ESBG proposes to extend the search criteria with the following:
• status of the natural or legal person (authorized/registered or withdrawn)
• date of authorization/registration
• expiry date of licence
• operational area
• the type of natural or legal person for payment institutions/ exempted payment institu-tions/ account information service providers/ electronic money institutions/ exempted electronic money institution
With respect to availability, the EBA Register should be updated in real-time, should be accessible continuously and automatic responses are required at all times. To achieve this, the non-functional requirements should be defined further and these should include the necessary measures to reach 24/7 availability, for example in terms of required service level agreements, contingency plans and related. A nice to have would be a real-time alerting system to interested ASPSPs in case TPP li-censes are being withdrawn.

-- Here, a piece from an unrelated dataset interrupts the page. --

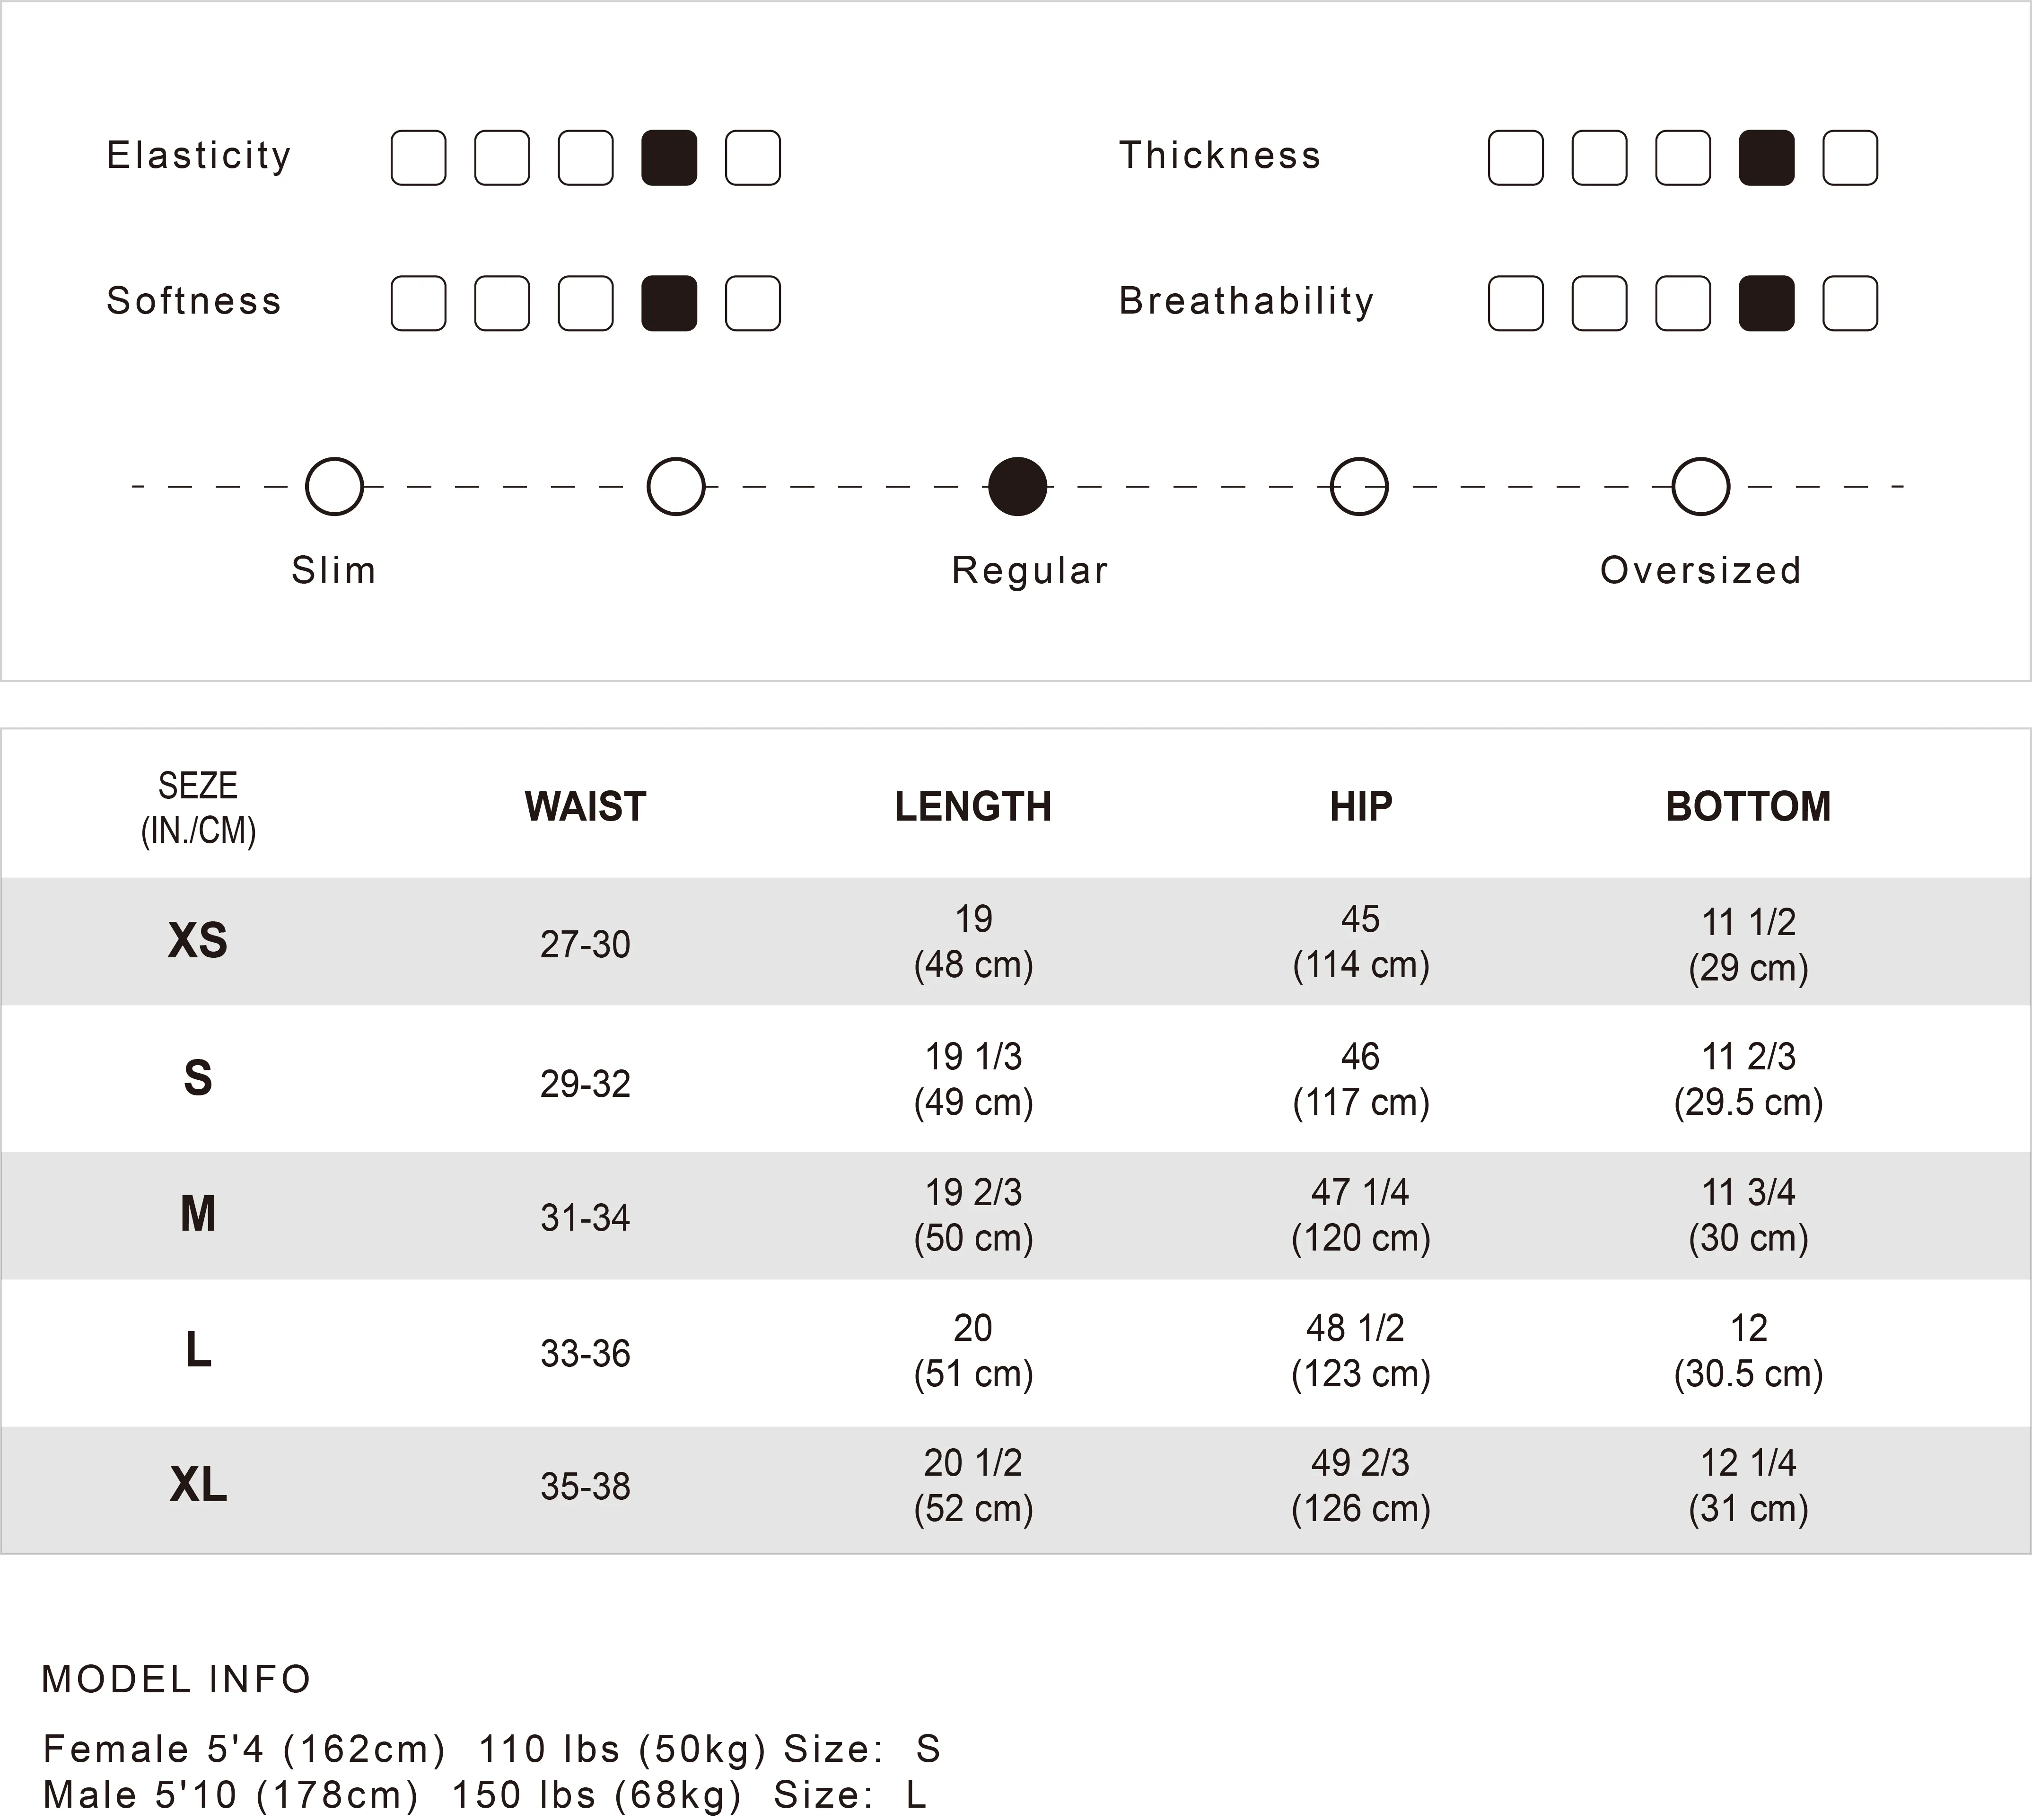Click the LENGTH column header
This screenshot has width=2032, height=1820.
click(973, 807)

ESBG is of the opinion that it is of the utmost importance that the EBA Register contains all li-censed institutions and that the EBA Register remains not limited to a subset of it. A proper single source of truth, as argued above, should contain information on Credit Institutions as well as on PISPs and CISPs, although not currently mandated under Article 14(1) of the PSD2). ESBG is therefore of the opinion that EBA should design the EBA Register beyond the mandate as stipu-lated by PSD2 as per the four reasons below.
ESBG believes that this one single EBA Register should contain all licensed institutions as well as the various capacities in which these institutions could act. First, an ASPSP can also act as TPP in the capacity of PISP or AISP, even in member states where they are not passported as credit insti-tutions. This should be included in the EBA Register. Second, if the register does not contain the ASPSPs offering TPP services, these ASPSPs offering TPP services will have a disadvantage as other ASPSPs could have difficulties in verifying these particular TPPs – as such, there will be no level playing field between TPPs and ASPSPs offering TPP services, which is not acceptable. Third, ESBG believes that PSD2 requires mutual authentication between TPPs and ASPSs in terms of mutual identification and authentication, notification, information and implementation of security measures between all involved PSPs. This also argues for ASPSPs to be included in the EBA Register as well. Fourth and finally, the industry as a whole (Payment Service Providers and Payment Service Users) would benefit from having one single source of truth that contains all rele-vant information on licensed institutions.
ESBG suggests to add contact details or department details that can be contacted for the handling of investigations and other irregular issues.
In order to make the central register fit for operational purposes as described above, ESBG is of the view that additional information such as contact details, dates of authorisation/registration, and the services provided in the Host Member States should be included. Otherwise PSPs would need to access all NCA registers or use a third-party provider and hence the added value of a cen-tral register for PSPs would be limited. It is required to have a central, standardized database as in case of urgency ASPSPs need to contact the counterparty without undue delay. TPPs operating in different EU countries provide cross-border services do have to open different branches. Contact details of the branches will obviously differ from the ones of the parent, consequently these data should also be added to the Register.
ESBG agrees, but care should be taken over agents who do not provide the full range of services and reasons for their limitation/exclusion so that this is clear to the users of the register.